((
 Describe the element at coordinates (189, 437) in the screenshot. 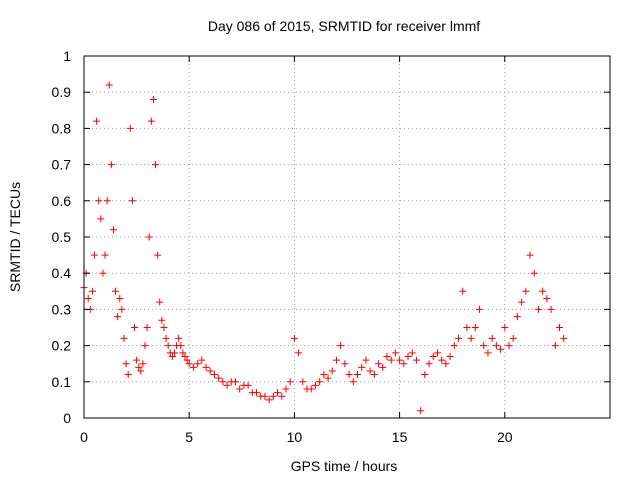

I see `x-tick-label: 5` at that location.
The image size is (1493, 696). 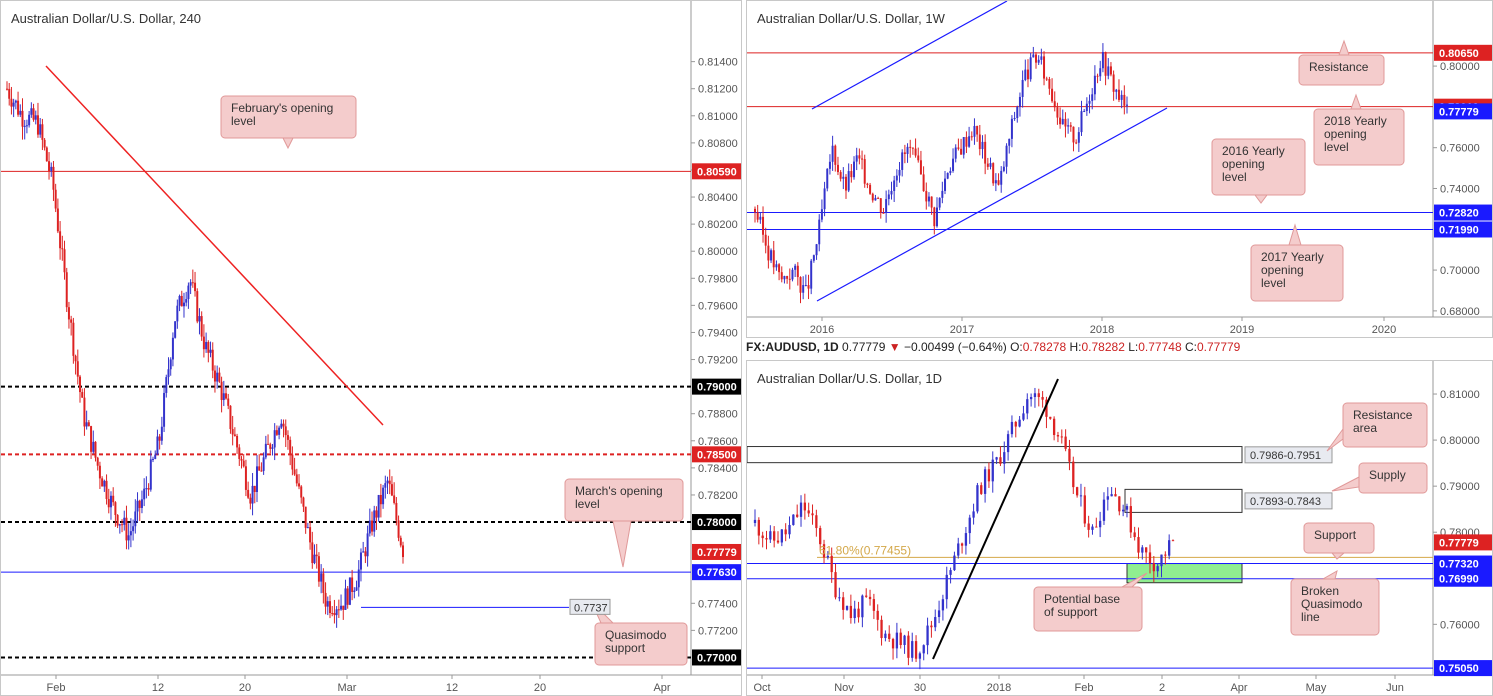 What do you see at coordinates (1184, 574) in the screenshot?
I see `potential-support-zone` at bounding box center [1184, 574].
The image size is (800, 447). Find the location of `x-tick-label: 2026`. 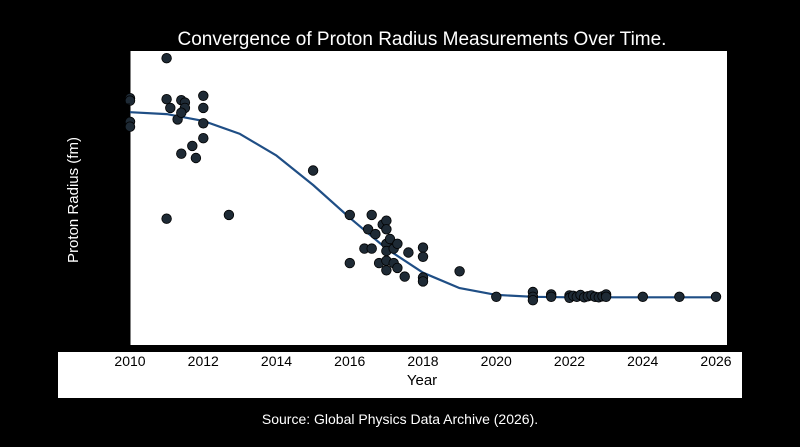

x-tick-label: 2026 is located at coordinates (716, 361).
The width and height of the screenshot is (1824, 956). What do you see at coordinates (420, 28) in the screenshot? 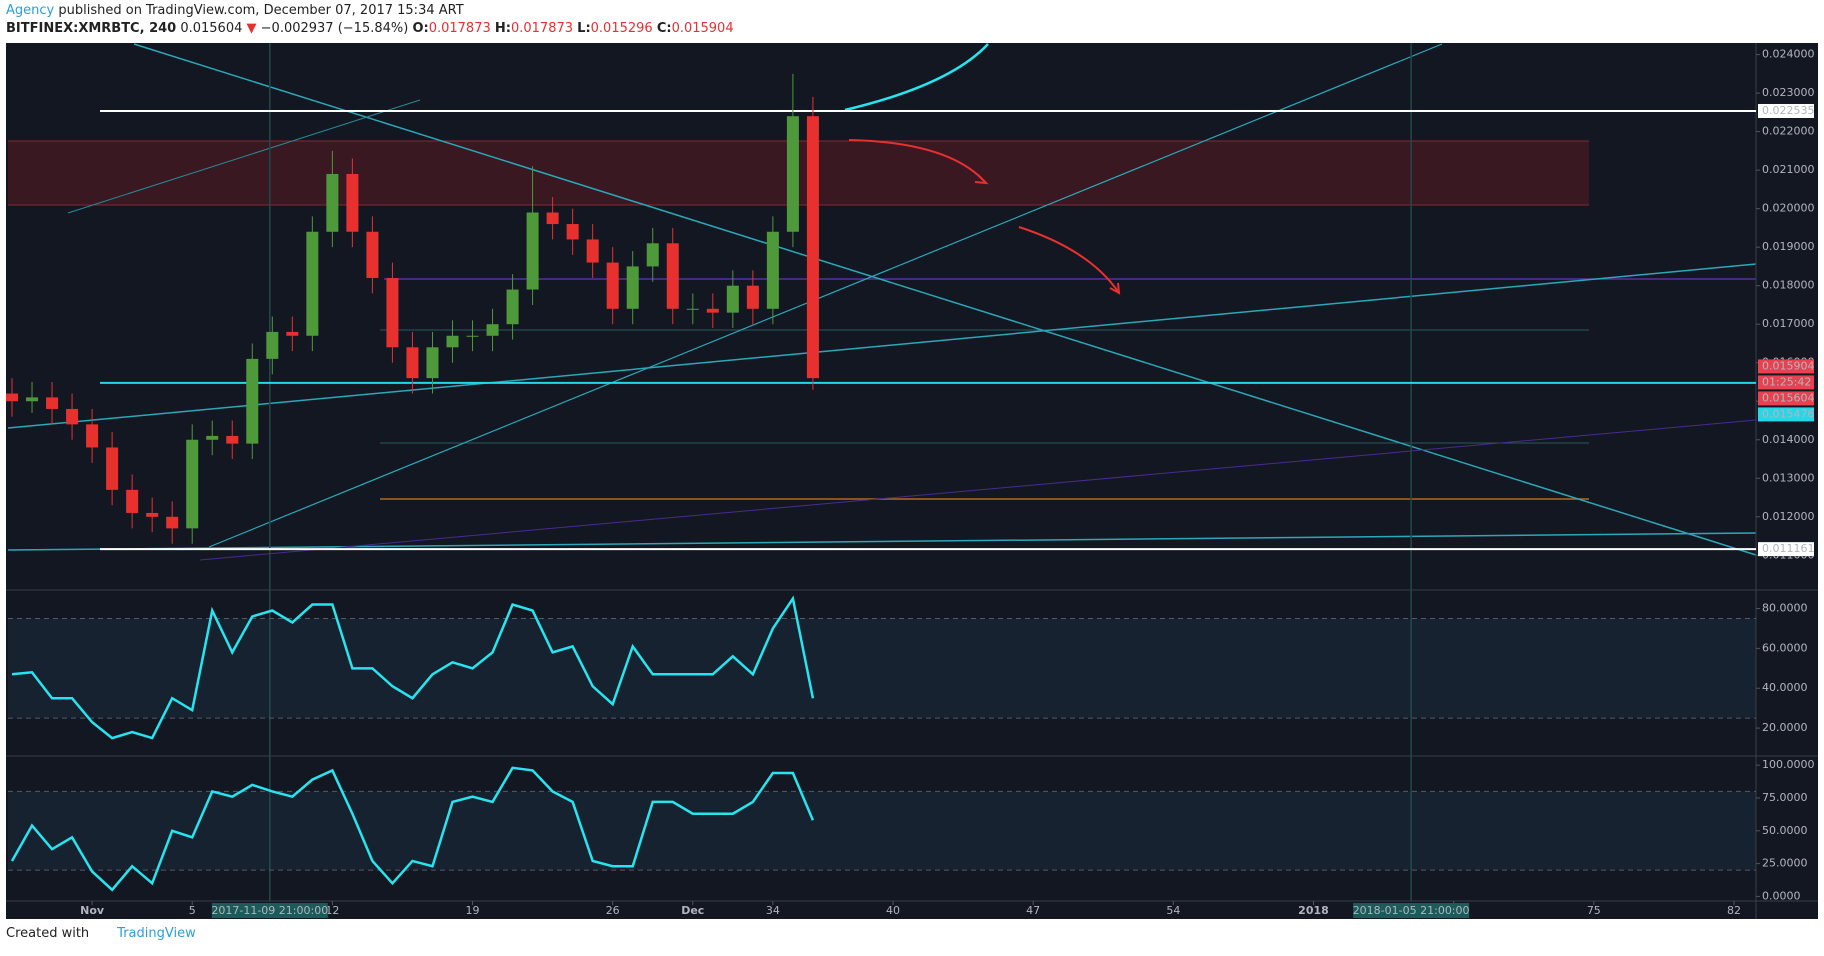
I see `o-label: O:` at bounding box center [420, 28].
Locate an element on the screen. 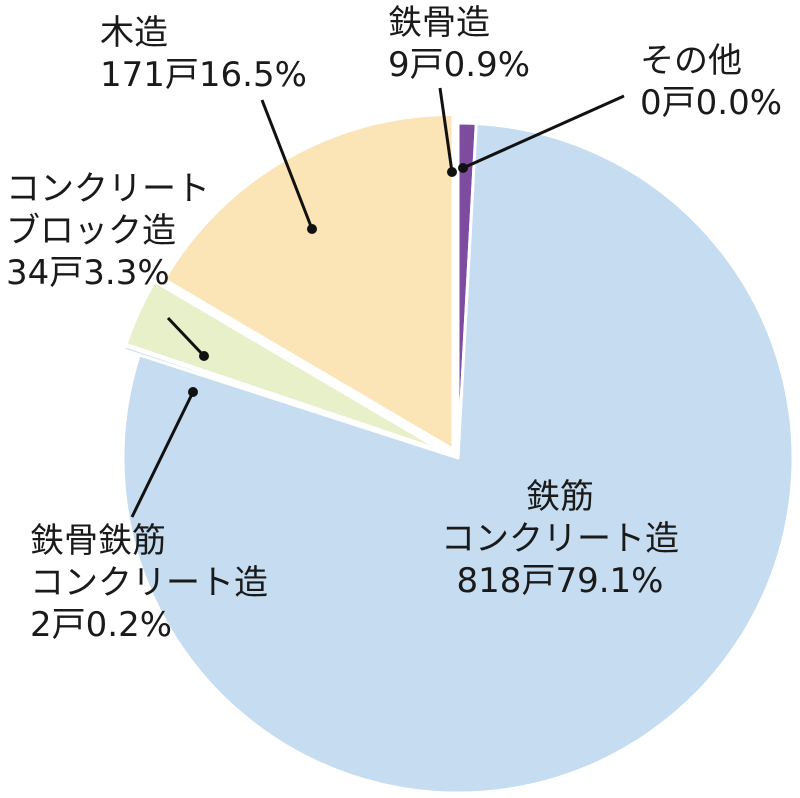 The image size is (800, 798). label-block-name-1: コンクリート is located at coordinates (108, 189).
))
## WHAT YOU HAVE TO DO
Present the data starting at the line containing "The width and" and ending at the line containing "center [420, 28]." as a numbered list, without blank lines or pictures.

## PROBLEM SOLUTION
1. The width and height of the screenshot is (1824, 956). What do you see at coordinates (420, 28) in the screenshot? 
2. I see `o-label: O:` at bounding box center [420, 28].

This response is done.